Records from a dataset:

>>>>

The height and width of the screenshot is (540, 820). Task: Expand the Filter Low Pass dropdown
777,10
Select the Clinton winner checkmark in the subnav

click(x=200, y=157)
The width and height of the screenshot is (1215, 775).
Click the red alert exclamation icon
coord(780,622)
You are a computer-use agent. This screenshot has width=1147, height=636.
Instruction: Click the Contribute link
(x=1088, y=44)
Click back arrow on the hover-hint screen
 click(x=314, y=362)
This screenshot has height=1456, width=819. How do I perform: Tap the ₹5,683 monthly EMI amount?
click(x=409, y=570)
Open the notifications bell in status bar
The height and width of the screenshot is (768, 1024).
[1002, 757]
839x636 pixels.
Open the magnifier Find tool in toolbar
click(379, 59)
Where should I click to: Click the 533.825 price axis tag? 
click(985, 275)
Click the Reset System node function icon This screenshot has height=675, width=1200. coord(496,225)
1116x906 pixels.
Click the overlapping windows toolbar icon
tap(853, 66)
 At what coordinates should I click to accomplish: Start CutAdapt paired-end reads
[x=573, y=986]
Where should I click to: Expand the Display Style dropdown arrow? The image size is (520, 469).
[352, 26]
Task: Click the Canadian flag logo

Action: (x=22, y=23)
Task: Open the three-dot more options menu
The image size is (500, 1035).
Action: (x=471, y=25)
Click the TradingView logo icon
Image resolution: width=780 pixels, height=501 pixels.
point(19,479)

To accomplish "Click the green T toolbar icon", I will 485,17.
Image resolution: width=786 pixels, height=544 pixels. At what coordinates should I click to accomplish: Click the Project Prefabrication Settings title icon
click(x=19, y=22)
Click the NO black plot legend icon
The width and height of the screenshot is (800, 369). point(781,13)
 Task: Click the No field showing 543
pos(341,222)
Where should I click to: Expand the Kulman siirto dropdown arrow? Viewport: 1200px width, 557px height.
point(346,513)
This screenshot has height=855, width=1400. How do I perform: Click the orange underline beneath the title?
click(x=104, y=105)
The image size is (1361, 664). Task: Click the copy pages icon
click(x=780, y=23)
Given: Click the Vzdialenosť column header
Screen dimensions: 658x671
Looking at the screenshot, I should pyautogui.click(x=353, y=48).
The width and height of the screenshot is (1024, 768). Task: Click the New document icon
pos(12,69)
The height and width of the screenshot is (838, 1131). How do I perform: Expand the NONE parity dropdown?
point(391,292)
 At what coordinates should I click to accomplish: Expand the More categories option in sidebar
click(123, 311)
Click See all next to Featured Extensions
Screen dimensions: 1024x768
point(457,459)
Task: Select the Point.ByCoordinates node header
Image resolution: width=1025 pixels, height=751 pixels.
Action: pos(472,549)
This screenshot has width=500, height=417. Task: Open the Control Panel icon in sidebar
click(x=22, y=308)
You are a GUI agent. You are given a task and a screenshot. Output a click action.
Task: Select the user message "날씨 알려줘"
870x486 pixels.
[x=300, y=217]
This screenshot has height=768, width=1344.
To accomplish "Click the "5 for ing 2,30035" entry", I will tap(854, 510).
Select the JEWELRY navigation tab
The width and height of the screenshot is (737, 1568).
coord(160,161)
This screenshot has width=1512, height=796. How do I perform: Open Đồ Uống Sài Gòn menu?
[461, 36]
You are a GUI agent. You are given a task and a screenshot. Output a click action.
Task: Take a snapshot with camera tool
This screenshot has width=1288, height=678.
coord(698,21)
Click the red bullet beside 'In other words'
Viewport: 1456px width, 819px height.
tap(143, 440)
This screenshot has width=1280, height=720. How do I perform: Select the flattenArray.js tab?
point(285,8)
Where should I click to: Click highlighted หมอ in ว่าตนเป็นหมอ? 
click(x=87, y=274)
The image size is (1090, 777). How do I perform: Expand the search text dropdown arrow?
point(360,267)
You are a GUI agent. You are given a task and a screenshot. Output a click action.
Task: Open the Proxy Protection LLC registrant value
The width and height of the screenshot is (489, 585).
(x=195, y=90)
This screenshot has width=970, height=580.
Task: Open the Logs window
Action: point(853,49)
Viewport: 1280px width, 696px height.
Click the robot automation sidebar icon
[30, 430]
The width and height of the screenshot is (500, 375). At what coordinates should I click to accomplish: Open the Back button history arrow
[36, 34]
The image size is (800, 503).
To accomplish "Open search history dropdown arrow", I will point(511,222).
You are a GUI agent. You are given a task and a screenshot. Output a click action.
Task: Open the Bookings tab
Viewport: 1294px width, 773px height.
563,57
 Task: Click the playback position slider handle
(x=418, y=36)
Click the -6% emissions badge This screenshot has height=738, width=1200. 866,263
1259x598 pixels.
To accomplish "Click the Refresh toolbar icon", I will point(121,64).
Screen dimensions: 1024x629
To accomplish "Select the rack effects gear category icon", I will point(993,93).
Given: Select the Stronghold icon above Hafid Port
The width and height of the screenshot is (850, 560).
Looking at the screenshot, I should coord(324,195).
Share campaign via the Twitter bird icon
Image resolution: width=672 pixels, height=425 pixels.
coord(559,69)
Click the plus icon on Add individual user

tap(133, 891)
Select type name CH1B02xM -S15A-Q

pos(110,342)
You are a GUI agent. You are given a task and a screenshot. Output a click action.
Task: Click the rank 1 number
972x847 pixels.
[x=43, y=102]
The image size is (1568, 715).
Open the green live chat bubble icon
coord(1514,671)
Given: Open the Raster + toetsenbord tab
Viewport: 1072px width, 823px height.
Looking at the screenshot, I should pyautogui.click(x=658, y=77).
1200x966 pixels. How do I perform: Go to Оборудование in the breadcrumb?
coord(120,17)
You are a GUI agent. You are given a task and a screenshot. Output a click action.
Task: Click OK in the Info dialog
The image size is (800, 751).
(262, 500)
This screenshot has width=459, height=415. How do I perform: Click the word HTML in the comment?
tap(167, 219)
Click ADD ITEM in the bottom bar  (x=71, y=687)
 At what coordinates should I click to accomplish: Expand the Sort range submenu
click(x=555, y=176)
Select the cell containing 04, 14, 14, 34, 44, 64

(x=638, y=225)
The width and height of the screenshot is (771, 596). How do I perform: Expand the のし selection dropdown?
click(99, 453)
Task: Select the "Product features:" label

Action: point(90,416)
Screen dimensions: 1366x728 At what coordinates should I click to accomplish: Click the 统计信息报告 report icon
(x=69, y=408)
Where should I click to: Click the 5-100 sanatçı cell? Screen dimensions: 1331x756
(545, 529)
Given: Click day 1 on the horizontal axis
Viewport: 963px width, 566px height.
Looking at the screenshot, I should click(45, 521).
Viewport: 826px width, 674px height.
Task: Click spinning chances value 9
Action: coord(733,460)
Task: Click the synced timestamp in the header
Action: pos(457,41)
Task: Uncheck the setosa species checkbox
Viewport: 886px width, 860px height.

<<<<

▶ _TO DO_
Could you write out all the data exactly as it is given?

▶ _RESPONSE_
The height and width of the screenshot is (540, 820). Task: Expand the Filter Low Pass dropdown
777,10
Select the Clinton winner checkmark in the subnav

click(x=200, y=157)
The width and height of the screenshot is (1215, 775).
Click the red alert exclamation icon
coord(780,622)
You are a computer-use agent. This screenshot has width=1147, height=636.
Instruction: Click the Contribute link
(x=1088, y=44)
Click back arrow on the hover-hint screen
 click(x=314, y=362)
This screenshot has height=1456, width=819. How do I perform: Tap the ₹5,683 monthly EMI amount?
click(x=409, y=570)
Open the notifications bell in status bar
The height and width of the screenshot is (768, 1024).
[1002, 757]
839x636 pixels.
Open the magnifier Find tool in toolbar
click(379, 59)
Where should I click to: Click the 533.825 price axis tag? 
click(985, 275)
Click the Reset System node function icon This screenshot has height=675, width=1200. coord(496,225)
1116x906 pixels.
Click the overlapping windows toolbar icon
tap(853, 66)
 At what coordinates should I click to accomplish: Start CutAdapt paired-end reads
[x=573, y=986]
Where should I click to: Expand the Display Style dropdown arrow? The image size is (520, 469).
[352, 26]
Task: Click the Canadian flag logo

Action: (x=22, y=23)
Task: Open the three-dot more options menu
The image size is (500, 1035).
Action: (x=471, y=25)
Click the TradingView logo icon
Image resolution: width=780 pixels, height=501 pixels.
point(19,479)

To accomplish "Click the green T toolbar icon", I will 485,17.
Image resolution: width=786 pixels, height=544 pixels. At what coordinates should I click to accomplish: Click the Project Prefabrication Settings title icon
click(x=19, y=22)
Click the NO black plot legend icon
The width and height of the screenshot is (800, 369). point(781,13)
 Task: Click the No field showing 543
pos(341,222)
Where should I click to: Expand the Kulman siirto dropdown arrow? Viewport: 1200px width, 557px height.
point(346,513)
This screenshot has height=855, width=1400. How do I perform: Click the orange underline beneath the title?
click(x=104, y=105)
The image size is (1361, 664). Task: Click the copy pages icon
click(x=780, y=23)
Given: Click the Vzdialenosť column header
Screen dimensions: 658x671
Looking at the screenshot, I should pyautogui.click(x=353, y=48).
The width and height of the screenshot is (1024, 768). Task: Click the New document icon
pos(12,69)
The height and width of the screenshot is (838, 1131). How do I perform: Expand the NONE parity dropdown?
point(391,292)
 At what coordinates should I click to accomplish: Expand the More categories option in sidebar
click(123, 311)
Click See all next to Featured Extensions
Screen dimensions: 1024x768
point(457,459)
Task: Select the Point.ByCoordinates node header
Image resolution: width=1025 pixels, height=751 pixels.
Action: pos(472,549)
This screenshot has width=500, height=417. Task: Open the Control Panel icon in sidebar
click(x=22, y=308)
You are a GUI agent. You are given a task and a screenshot. Output a click action.
Task: Select the user message "날씨 알려줘"
870x486 pixels.
[x=300, y=217]
This screenshot has height=768, width=1344.
To accomplish "Click the "5 for ing 2,30035" entry", I will tap(854, 510).
Select the JEWELRY navigation tab
The width and height of the screenshot is (737, 1568).
coord(160,161)
This screenshot has width=1512, height=796. How do I perform: Open Đồ Uống Sài Gòn menu?
[461, 36]
You are a GUI agent. You are given a task and a screenshot. Output a click action.
Task: Take a snapshot with camera tool
This screenshot has width=1288, height=678.
coord(698,21)
Click the red bullet beside 'In other words'
Viewport: 1456px width, 819px height.
tap(143, 440)
This screenshot has width=1280, height=720. How do I perform: Select the flattenArray.js tab?
point(285,8)
Where should I click to: Click highlighted หมอ in ว่าตนเป็นหมอ? 
click(x=87, y=274)
The image size is (1090, 777). How do I perform: Expand the search text dropdown arrow?
point(360,267)
You are a GUI agent. You are given a task and a screenshot. Output a click action.
Task: Open the Proxy Protection LLC registrant value
The width and height of the screenshot is (489, 585).
(x=195, y=90)
This screenshot has width=970, height=580.
Task: Open the Logs window
Action: point(853,49)
Viewport: 1280px width, 696px height.
Click the robot automation sidebar icon
[30, 430]
The width and height of the screenshot is (500, 375). At what coordinates should I click to accomplish: Open the Back button history arrow
[36, 34]
The image size is (800, 503).
To accomplish "Open search history dropdown arrow", I will point(511,222).
You are a GUI agent. You are given a task and a screenshot. Output a click action.
Task: Open the Bookings tab
Viewport: 1294px width, 773px height.
563,57
 Task: Click the playback position slider handle
(x=418, y=36)
Click the -6% emissions badge This screenshot has height=738, width=1200. 866,263
1259x598 pixels.
To accomplish "Click the Refresh toolbar icon", I will point(121,64).
Screen dimensions: 1024x629
To accomplish "Select the rack effects gear category icon", I will point(993,93).
Given: Select the Stronghold icon above Hafid Port
The width and height of the screenshot is (850, 560).
Looking at the screenshot, I should coord(324,195).
Share campaign via the Twitter bird icon
Image resolution: width=672 pixels, height=425 pixels.
coord(559,69)
Click the plus icon on Add individual user

tap(133, 891)
Select type name CH1B02xM -S15A-Q

pos(110,342)
You are a GUI agent. You are given a task and a screenshot. Output a click action.
Task: Click the rank 1 number
972x847 pixels.
[x=43, y=102]
The image size is (1568, 715).
Open the green live chat bubble icon
coord(1514,671)
Given: Open the Raster + toetsenbord tab
Viewport: 1072px width, 823px height.
Looking at the screenshot, I should pyautogui.click(x=658, y=77).
1200x966 pixels. How do I perform: Go to Оборудование in the breadcrumb?
coord(120,17)
You are a GUI agent. You are given a task and a screenshot. Output a click action.
Task: Click OK in the Info dialog
The image size is (800, 751).
(262, 500)
This screenshot has width=459, height=415. How do I perform: Click the word HTML in the comment?
tap(167, 219)
Click ADD ITEM in the bottom bar  (x=71, y=687)
 At what coordinates should I click to accomplish: Expand the Sort range submenu
click(x=555, y=176)
Select the cell containing 04, 14, 14, 34, 44, 64

(x=638, y=225)
The width and height of the screenshot is (771, 596). How do I perform: Expand the のし selection dropdown?
click(99, 453)
Task: Select the "Product features:" label

Action: point(90,416)
Screen dimensions: 1366x728 At what coordinates should I click to accomplish: Click the 统计信息报告 report icon
(x=69, y=408)
Where should I click to: Click the 5-100 sanatçı cell? Screen dimensions: 1331x756
(545, 529)
Given: Click day 1 on the horizontal axis
Viewport: 963px width, 566px height.
Looking at the screenshot, I should click(45, 521).
Viewport: 826px width, 674px height.
Task: Click spinning chances value 9
Action: coord(733,460)
Task: Click the synced timestamp in the header
Action: pos(457,41)
Task: Uncheck the setosa species checkbox
Viewport: 886px width, 860px height.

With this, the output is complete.